In a helpful debate wrap-up, comedian Samantha Bee couldn’t believe that a “crotch-fondling slab of meatloaf” like Donald Trump would actually end his debate seemingly humping a chair. This, all the while, “a well prepared, but uninspiring public servant” still managed to stand on stage next to him, and not get groped.
Just hours before the debate, Bee describes Trump attempting to grab the media narrative by enlisting the help of four women who say that they’ve been victimized by the husband of his political opponent. Using the women as some sort of “rape victim human shield” was never going to work, however, and the answer for why can easily be found looking at Jennifer Aniston.
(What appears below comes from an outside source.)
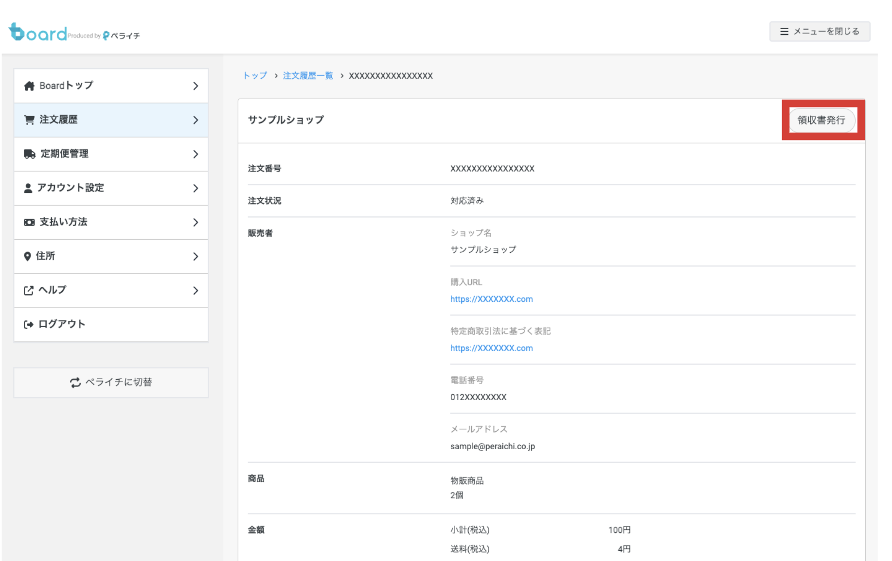Click the external link icon for ヘルプ

coord(29,290)
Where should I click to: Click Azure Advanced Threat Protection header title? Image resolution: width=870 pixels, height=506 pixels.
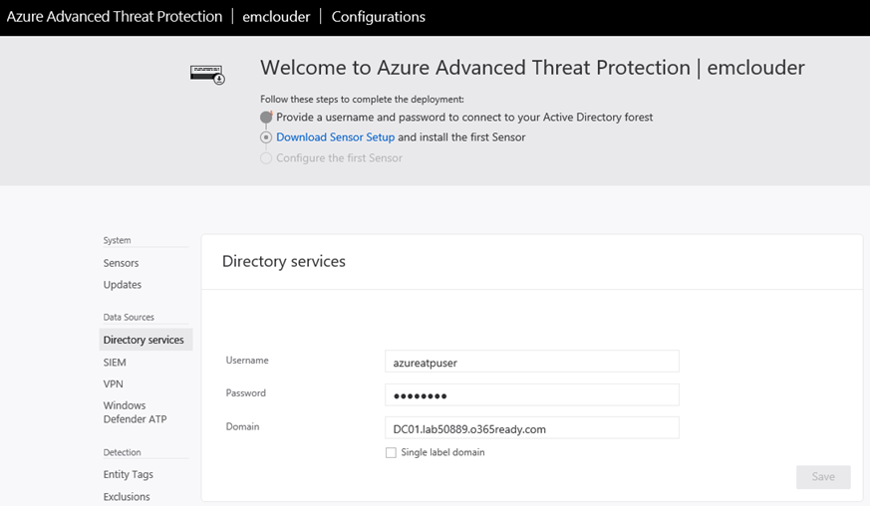click(115, 17)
“Rubbing a woman’s face in her husband’s infidelities is not the way to America’s heart,” Bee explained. “We love wronged wives. This is the same America that is still obsessed with Jennifer Aniston. Her ex-husband has split up with the woman he cheated on her with and we still want to know if she’s alright.”
In the end, “none of it is Hillary’s fault and none if it erases what Donald did,” Bee said. “Why can’t we lock [Bill Clinton] and Donald Trump in a closet together so they can grope each other to death?”
Pundits universally agreed that the move was a creepy one for Trump to pull, which makes sense because he knows all of the creepy moves. MSNBC’s John Heilemann related it to “Donald Trump pouring gasoline on his head and lighting himself on fire.” Even Hugh Hewitt was so flabbergasted he made a Lord of the Rings reference on national television.
Then the sh*tshow began, proceeding “with one candidate threatening to jail his opponent then stalking her on stage like he’s Leatherface and, finally, fornicating with a chair. When you’re a star the chairs let you do it,” Bee noted.
“Instead of the dynamic lunatic we got at the first debate, we got the fat Elvis version,” Bee said. “A sluggish, bloated, and judging from his answers, possibly medicated.” Bee then showed a clip where the moderators asked Clinton about her emails and a few minutes later Trump asked why the moderators didn’t bring up the emails as if he forgot or perhaps wasn’t conscious at the time.
Trump was dismissive of his “hot mic moment” of “locker room talk,” and thus shameful but perfectly normal. “Oh, that thing I still have nightmares about was just locker room talk and not sexual assault? Whew! Goodbye PTSD! Also, you weren’t in a locker room, you sleazy pair of sweat socks, you were at work,” Bee said, going off on Trump.
The largest difference in the moment of the debates was that poor Clinton assumed she was at a debate while Trump thought he was at his own campaign rally. So, she stuck to the facts, talked about policy and “followed the basic rules of grammar and syntax.” Trump, by contrast, “spent 90 minutes out-gassing a noxious word cloud of aggression and disjointed nonsense he found on Reddit.”
Ultimately, Trump went off on his tangent about Clinton not doing anything about public policy 30 years ago. “Everybody knows that the federal tax rates are set by the First Lady of Arkansas,” Bee joked.
But the best was Trump’s constant complaints that he was being treated fairly, didn’t get enough, was being interrupted and couldn’t answer his questions. In the end, Trump ended up with a little over 40 minutes of talk-time on the debate stage, where Clinton scored 39 minutes. Still, his complaints persisted.
“The debate was a gross travesty of democracy,” Bee said. “Trump did Hillary, the moderators and the viewers what he did to that chair and insulted us all the while.” She played video of him asking, “how stupid is our country?” But concluded, “Thankfully, not that stupid,” showing the recent polling numbers with Clinton up 11 points.